TwitterのDMにて、このような質問をいただきました。(一部編集しています)

「今までLINEやブログ等で話されていますが、どうして境界性人格障害を治そうと決意したのか、を改めてお伺いしたいです。
以前の私は、大きくショックな出来事が起きて『ガチで自分が変わらなきゃいけない』と自覚するまでは“治そう・治そう詐欺”なくらい決意しては簡単に揺らぎ、で生きてきました。そう言う人にガツンと響くような言葉を持ってるぱりこ(巴)さんなので、お話聞きたいです!」

実は今まで「境界性パーソナリティ障害を自覚した経緯」や「寛解のために何をやったのか」はわりと細かく書いているんですけど、
“本気で治そうと決意したきっかけ”についてはボヤかして書いているんですよ。

理由は色々ありますが、
◆微妙な距離の知人や友人に読まれたくない話である
◆性的な話、特に女性が気分を害しそうな話が含まれる
が代表的な理由かなと思います。

しかし、確かに色々な方からご相談を伺っていると、「今度こそ治すぞ!」と決意しては揺らぎを繰り返している人や、「調子良くなったと思ったのに、またぶり返した!」という人がめちゃくちゃ多いんですよね。

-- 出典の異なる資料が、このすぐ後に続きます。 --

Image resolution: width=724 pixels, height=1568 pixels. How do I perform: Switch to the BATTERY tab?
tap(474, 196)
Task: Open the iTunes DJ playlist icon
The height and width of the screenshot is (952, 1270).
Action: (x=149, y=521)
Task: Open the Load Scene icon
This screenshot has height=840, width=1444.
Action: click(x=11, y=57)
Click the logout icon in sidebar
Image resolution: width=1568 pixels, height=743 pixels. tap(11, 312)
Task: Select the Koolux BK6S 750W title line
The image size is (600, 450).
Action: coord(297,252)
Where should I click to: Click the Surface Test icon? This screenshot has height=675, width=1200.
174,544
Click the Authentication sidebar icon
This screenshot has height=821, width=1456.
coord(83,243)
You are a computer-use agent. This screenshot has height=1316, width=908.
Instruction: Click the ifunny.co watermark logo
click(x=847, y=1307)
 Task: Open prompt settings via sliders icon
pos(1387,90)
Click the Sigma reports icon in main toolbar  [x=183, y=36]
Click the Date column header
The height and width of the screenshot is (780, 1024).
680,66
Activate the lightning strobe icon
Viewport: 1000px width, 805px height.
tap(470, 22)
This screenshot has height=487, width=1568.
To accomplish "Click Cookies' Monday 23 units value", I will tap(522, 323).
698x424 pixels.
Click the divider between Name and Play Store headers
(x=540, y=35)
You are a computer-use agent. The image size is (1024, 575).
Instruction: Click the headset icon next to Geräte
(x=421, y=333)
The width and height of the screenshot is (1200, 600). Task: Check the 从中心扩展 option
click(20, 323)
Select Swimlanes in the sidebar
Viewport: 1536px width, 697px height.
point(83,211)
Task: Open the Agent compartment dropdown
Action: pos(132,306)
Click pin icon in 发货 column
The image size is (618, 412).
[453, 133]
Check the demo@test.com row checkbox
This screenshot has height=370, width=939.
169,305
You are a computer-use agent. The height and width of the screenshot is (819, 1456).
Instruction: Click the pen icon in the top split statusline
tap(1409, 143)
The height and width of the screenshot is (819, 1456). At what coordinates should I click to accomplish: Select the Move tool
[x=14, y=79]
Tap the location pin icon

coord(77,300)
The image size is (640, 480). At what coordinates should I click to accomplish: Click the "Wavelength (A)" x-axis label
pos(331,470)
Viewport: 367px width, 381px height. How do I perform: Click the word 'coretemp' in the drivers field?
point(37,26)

また、境界性パーソナリティ障害当事者の周囲の方から「どうして私の恋人/家族は病気を本気で治そうと思ってくれないんでしょうか。どうしたら治したいと思わせることができますか?」という質問もよく頂きます。

わたしの実体験を話すことで、そんな方々の心の曇りが少しでもうすくなればいいな、と思いこの話を書くことにしました。

この記事はどちらかといえば当事者の方向けの文章ですが、関係者・ご家族の方にもメッセージを書いています。執筆前にアンケートを取り、みなさんが知りたいと思うことや「こんな悩みを解決させたい」と思うことをできる限り盛り込みました。(協力者の方々、本当にありがとうございます)

公開時は1万6千字程度の記事でしたが、加筆に加筆を重ねて現在2万1千字越えの文章になりました。(2020.11.2現在)

ひとまずこれで加筆は終了しようと思いますが、もし今後加筆修正を行なった場合、購入者様は追加料金を払う必要なく更新分をお読みいただけます。
加筆更新後はお知らせをお送りしますので、「気づけなかった」ということもありません。ご安心くださいね。

※微妙な距離の知人に気軽な気持ちで読まれないよう、少々高めの金額設定にしております。個人名はもちろん記載しておりませんが、人によっては「これ、あの人の話じゃないか?」とお察ししてしまう可能性もあります。
購入は無料公開分や目次をお読みの上、自己責任でお願いいたします。


「治そう」と思うためにまず必要な「病気の自覚」

わたしは、たったひとつの大きな出来事が起きて「スパーン!!」と寛解を目指せたわけではありません。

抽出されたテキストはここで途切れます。